The hypertrehalosaemic neuropeptide conformational twins of cicadas consist of only l-amino acids: are they cis–trans isomers?

It is known for almost 25 years that the corpora cardiaca (neurosecretory glands) of cicadas synthesize two isobaric peptides with hypertrehalosaemic activity denominated Placa-HrTH-I and II. Both decapeptides have the same amino acid sequence (pGlu-Val-Asn-Phe-Ser-Pro-Ser-Trp-Gly-Asn amide) and mass, but differ in their chromatographic retention time. The slightly more hydrophobic peptide, Placa-HrTH-II, co-elutes with the synthetic peptide of the same sequence and is less active in biological assays than Placa-HrTH-I. Ion mobility separation in conjunction with high-resolution mass spectrometry detected the differing structural feature between both peptides in the region Pro6-Ser7-Trp8. Here, it was shown that Placa-HrTH-I co-eluted with a synthetic peptide containing d-Pro in position 6, while dextrorotatory amino acid residues in positions 7 and 8 could be excluded in this way.
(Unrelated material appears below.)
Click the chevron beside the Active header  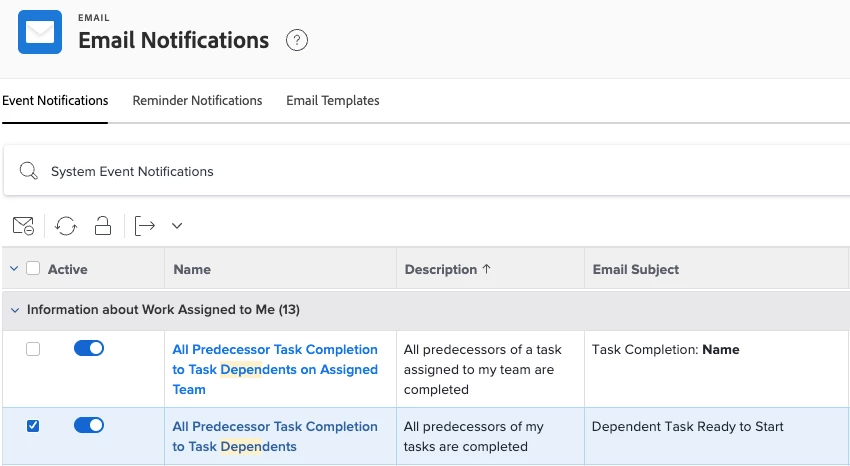click(x=14, y=269)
Amino acid hydrolysis followed by chiral analysis using a relative of Marfey’s reagent was then used to validate the presence of d-Pro in Placa-HrTH-I. Interestingly, this experiment unambiguously proved both the absence of d-Pro and the presence of l-Pro in Placa-HrTH-I. Racemization as a reason for the structural differences of the twin adipokinetic hormones was hence ruled out and cis–trans isomerism as the likely alternative came into focus. It remains to be investigated if Pro6 in cis-conformation is indeed present and responsible for the increased bioactivity of Placa-HrTH-I.